With clues from C.S.Lewis, this has developed into a model (I call it Creative Love Theism) in which the three Persons of the Trinity are continually working together to perfect our heart direction. And at death the Son of God, knowing what we would enjoy if we were freed, is able to create for us a resurrection body suited for heaven, and at the same time a heart perfected to enjoy the love of God for ever (This model is illustrated in "My Android Helen").
The way was opened for this by the resurrection of the Messiah. And nobody, but nobody, can be perfected for heaven without his interventions (John 14:6) In this model the difficulty is not the forgiveness of sins. Of course a totally loving God forgives his children. The problem is how those children can be perfected in the love of God when they are gripped by the bondage of the will and totally unable to perfect themselves. That problem is solved by Paul in Romans 7:14-8:11.
It therefore seems that the Pope has made the shift to being immediately "immersed in the love of Christ" at death.
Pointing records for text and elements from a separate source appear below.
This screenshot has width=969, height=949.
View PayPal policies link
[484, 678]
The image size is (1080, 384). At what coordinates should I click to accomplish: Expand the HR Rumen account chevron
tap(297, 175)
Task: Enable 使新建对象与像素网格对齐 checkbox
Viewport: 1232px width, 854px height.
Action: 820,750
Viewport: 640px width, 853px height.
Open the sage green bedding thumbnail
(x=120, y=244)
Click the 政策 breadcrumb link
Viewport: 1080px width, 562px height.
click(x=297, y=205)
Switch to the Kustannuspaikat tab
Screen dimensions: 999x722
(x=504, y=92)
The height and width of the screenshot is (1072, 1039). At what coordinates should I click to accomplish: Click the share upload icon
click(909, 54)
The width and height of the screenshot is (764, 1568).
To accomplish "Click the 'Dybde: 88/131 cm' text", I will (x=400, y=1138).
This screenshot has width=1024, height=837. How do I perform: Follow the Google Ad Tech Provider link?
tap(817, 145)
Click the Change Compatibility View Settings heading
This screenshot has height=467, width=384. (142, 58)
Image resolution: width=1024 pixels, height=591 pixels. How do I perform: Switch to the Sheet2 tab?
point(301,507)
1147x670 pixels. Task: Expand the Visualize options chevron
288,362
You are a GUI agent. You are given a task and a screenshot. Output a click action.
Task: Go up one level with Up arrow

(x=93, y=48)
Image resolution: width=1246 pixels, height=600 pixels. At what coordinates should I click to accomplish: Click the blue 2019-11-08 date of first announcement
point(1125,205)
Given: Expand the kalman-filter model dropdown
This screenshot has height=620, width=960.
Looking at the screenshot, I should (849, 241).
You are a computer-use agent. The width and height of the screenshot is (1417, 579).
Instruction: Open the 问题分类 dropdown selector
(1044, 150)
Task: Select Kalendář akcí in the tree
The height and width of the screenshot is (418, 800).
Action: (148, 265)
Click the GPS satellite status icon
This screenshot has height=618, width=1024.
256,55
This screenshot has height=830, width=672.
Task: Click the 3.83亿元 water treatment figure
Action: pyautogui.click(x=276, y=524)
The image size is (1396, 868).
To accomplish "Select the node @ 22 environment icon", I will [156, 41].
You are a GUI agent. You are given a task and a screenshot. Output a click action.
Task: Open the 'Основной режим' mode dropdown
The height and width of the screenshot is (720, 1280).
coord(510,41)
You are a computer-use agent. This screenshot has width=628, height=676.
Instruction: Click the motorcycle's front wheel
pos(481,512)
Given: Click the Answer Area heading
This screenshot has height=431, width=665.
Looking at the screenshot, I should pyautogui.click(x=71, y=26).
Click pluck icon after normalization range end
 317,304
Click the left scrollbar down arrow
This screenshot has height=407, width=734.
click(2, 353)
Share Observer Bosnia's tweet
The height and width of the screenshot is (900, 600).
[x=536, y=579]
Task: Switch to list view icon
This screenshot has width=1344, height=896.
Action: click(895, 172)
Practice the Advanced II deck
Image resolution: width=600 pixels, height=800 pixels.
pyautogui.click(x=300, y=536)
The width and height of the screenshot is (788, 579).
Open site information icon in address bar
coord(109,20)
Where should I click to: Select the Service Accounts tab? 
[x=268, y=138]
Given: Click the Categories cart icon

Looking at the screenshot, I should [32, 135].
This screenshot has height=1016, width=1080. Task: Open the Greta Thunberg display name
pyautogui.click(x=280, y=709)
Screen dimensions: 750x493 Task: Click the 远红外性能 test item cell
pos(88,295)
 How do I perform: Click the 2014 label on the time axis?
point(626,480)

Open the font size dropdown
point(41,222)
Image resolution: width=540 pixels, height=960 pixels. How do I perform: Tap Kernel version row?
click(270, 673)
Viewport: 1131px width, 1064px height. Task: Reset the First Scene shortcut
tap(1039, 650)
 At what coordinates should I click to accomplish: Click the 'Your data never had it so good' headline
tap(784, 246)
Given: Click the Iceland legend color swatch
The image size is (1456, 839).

But he cannot yet free himself from a more or less long period of purgatory during which we have to work at being corrected with the help of the prayers and good works of those on earth.
But that is not the end of the story. There were huge changes with Pope
John XXIII, and this Pope has finally begun to make the further model shifts
that are needed for us to make sense of the various Scriptures that touch
on this topic.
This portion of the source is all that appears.